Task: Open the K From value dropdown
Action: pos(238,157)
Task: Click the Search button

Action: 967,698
* * *
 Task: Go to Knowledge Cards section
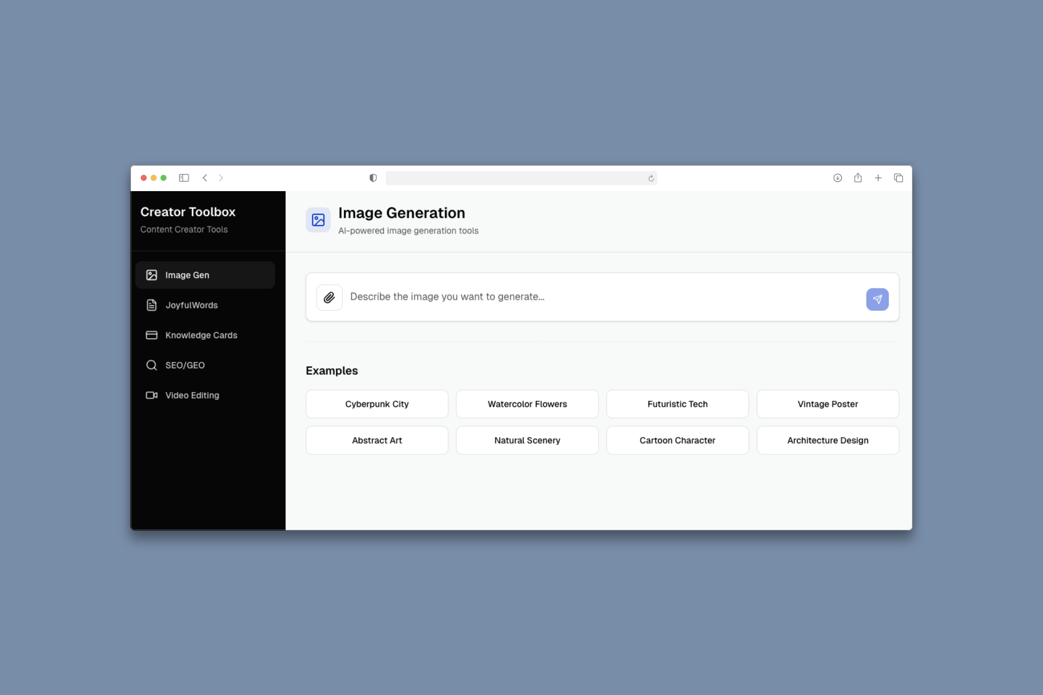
---
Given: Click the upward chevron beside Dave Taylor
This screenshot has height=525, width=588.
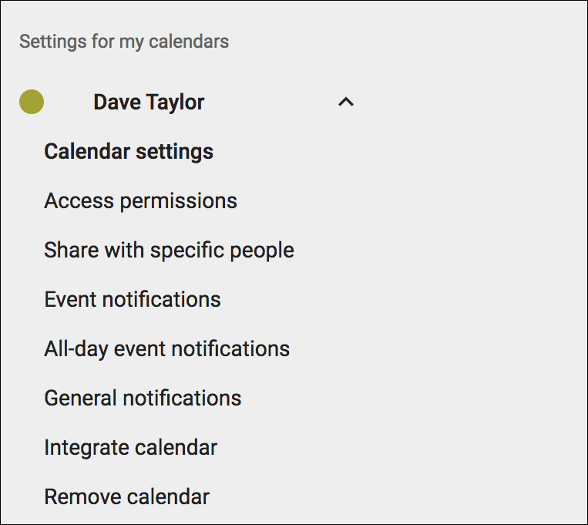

**Task:**
Reproduce verbatim the lines of the data beginning with the line that contains "Given: Click the" and continuing through the line that contains "This screenshot has height=525, width=588.", both included.

**In response:**
Given: Click the upward chevron beside Dave Taylor
This screenshot has height=525, width=588.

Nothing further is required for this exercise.